The men working in the basement had several possible hits on two small saucers that had been placed near the boiler.
“Something like strychnine, probably,” one of the men told Fisher after they’d finished going over the place.
“Like strychnine.”
“We’re going to have to do tests back at the lab. But it makes sense. Rat poison. She had a rat problem, right? Or mice.”
“So you don’t really know what it was?”
“Not until the tests.”
“And you checked the sink?” asked Fisher.
“Cleaned thoroughly. Bleach.”
“Bleach?”
The expert pointed to a set of bottles under the large tub. “It all checks out. Clorox.
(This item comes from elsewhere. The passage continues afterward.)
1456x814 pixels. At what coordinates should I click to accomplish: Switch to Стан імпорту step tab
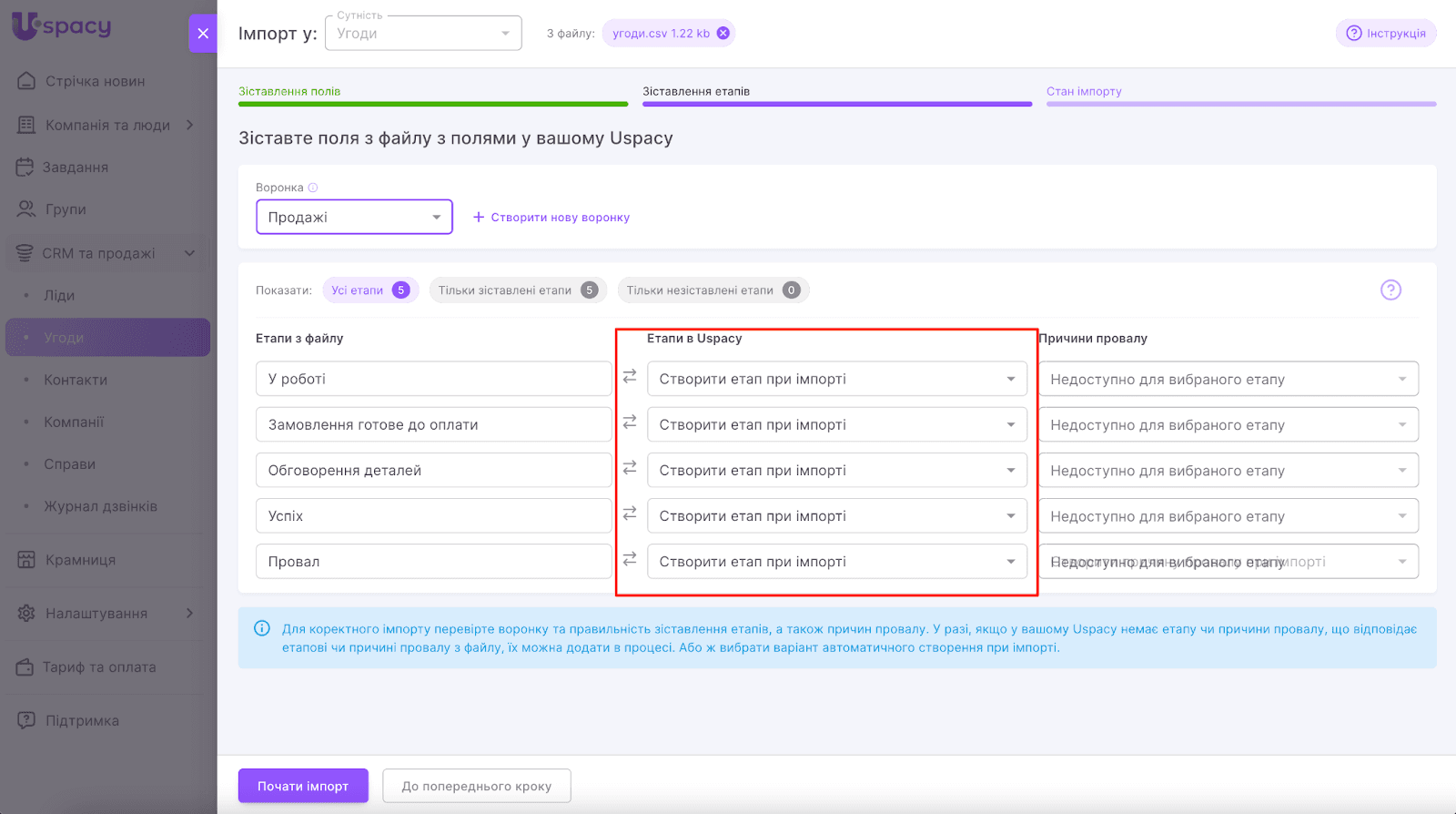1084,92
We’ll double-check.”
Fisher walked to the back of the long, narrow room; there was an outside door leading to a small garden courtyard. A crime scene technician was just setting up to see if he could get prints from the door and doorknob.
“Mind if I go outside?”
“Hang on a second,” said the man.
Fisher stepped to the side, looking at the shelves of stacked flowerpots. There was a bag on the floor of potting soil.
“You check the dirt?” he asked the chemical expert.
“Yeah. It’s dirt.”
Fisher looked at the bag. Unlike the pots, it was very new.
“Could you use the dirt for lab work?” he asked the expert.
“Nah.”
Fisher took the bag with him outside. While there had obviously been a garden here once, it was now overgrown with weeds. He emptied the bag of dirt on the small strip of concrete once used as a patio next to the house.
“Whatcha looking for?” Macklin asked, coming out from the basement.
“Here he is, the Homeland Security commander himself,” said Fisher, “come to oversee the troops.”
“So, what are you doing?”
“I always like to find the dirt in a case,” said Fisher. He looked for something to sift through the soil with, but there was nothing nearby. He went back inside to the shelves where the pots were; an old watering can with tools sat on the floor. It was dark in the corner; he brought the tools out with him and sifted through the dirt with a small hand cultivator, a three-pronged tool that looked a bit like a cross between a miniature rake and a claw.
“Something?” asked Macklin.
“Nada,” said Fisher. He started to toss the cultivator back into the can, then got another idea and dumped it out on the ground.
In the pile of shovels and sticks lay two new and loaded autoinjectors.
“Now, those are worth dusting,” said Fisher, pointing to them. “And then we have to figure out what they are.”